DATA FOR THE TASK:
>>>
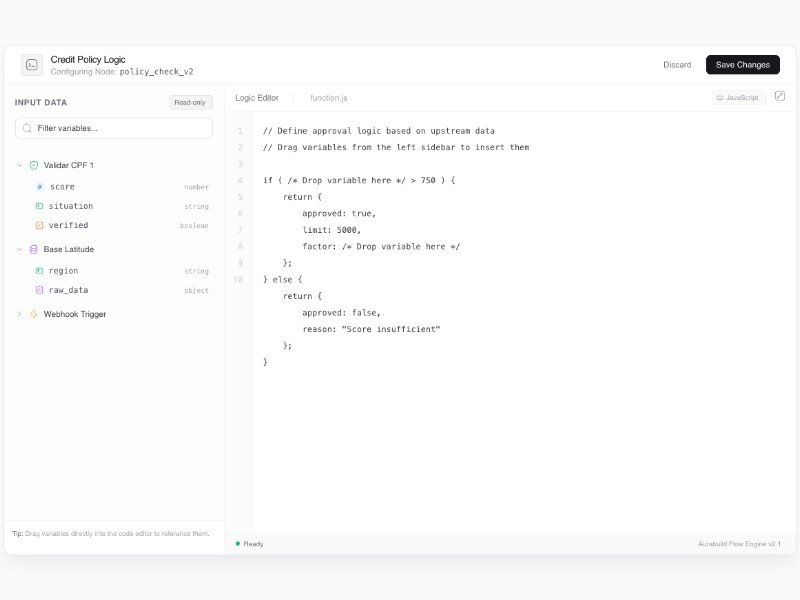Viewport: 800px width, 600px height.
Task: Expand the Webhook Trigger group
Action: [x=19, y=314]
<<<
>>>
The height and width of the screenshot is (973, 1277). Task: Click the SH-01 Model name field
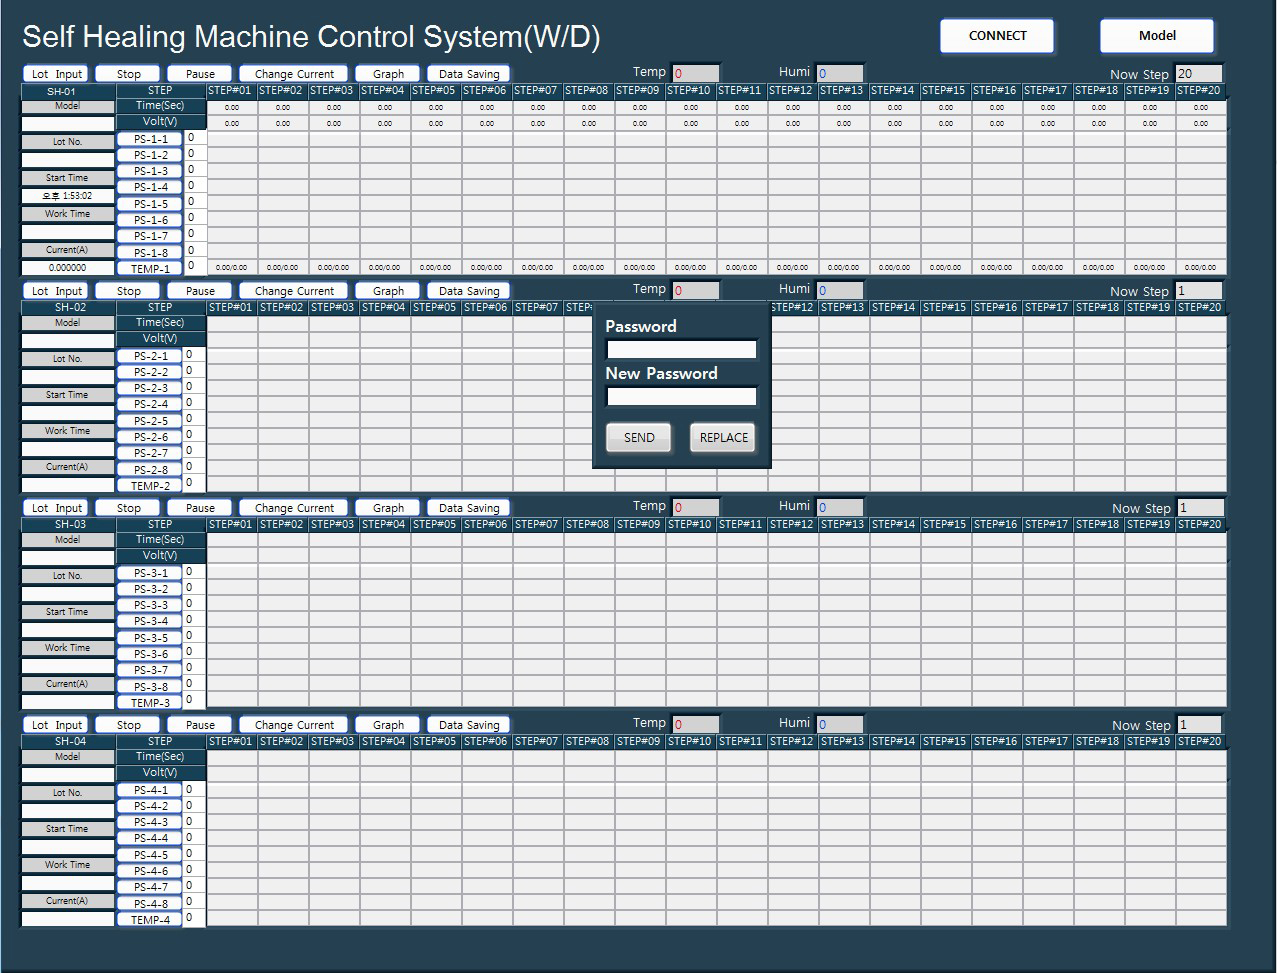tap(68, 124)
<<<
>>>
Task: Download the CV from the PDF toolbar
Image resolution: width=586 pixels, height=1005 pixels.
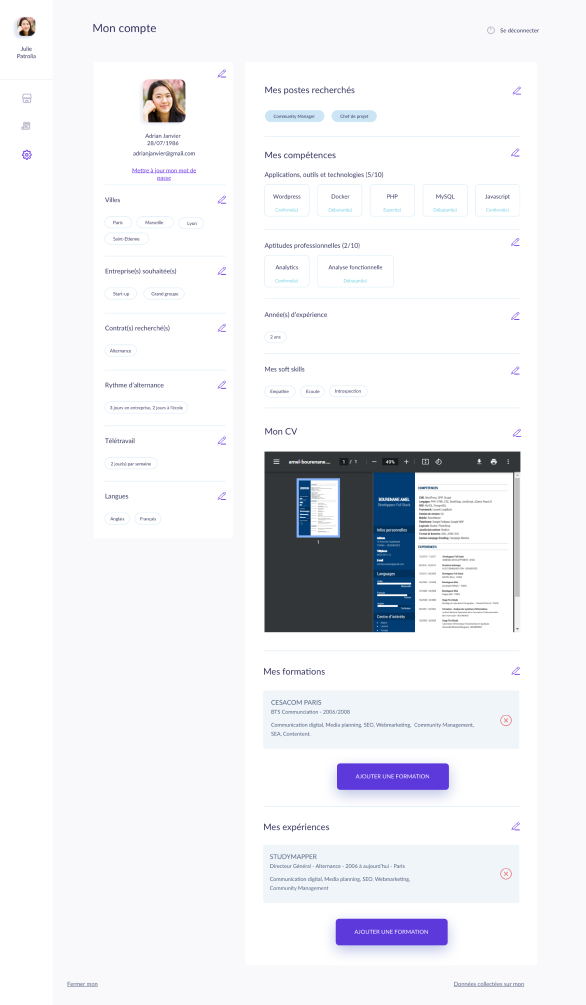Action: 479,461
<<<
Convert the listing from the line containing "Viewport: 800px width, 600px height." up to and including the line containing "Action: [x=19, y=314]" into a JSON list of strings, one string per line, with blank lines left out. Leave the pictures out of the answer.

[
  "Viewport: 800px width, 600px height.",
  "Task: Expand the Webhook Trigger group",
  "Action: [x=19, y=314]"
]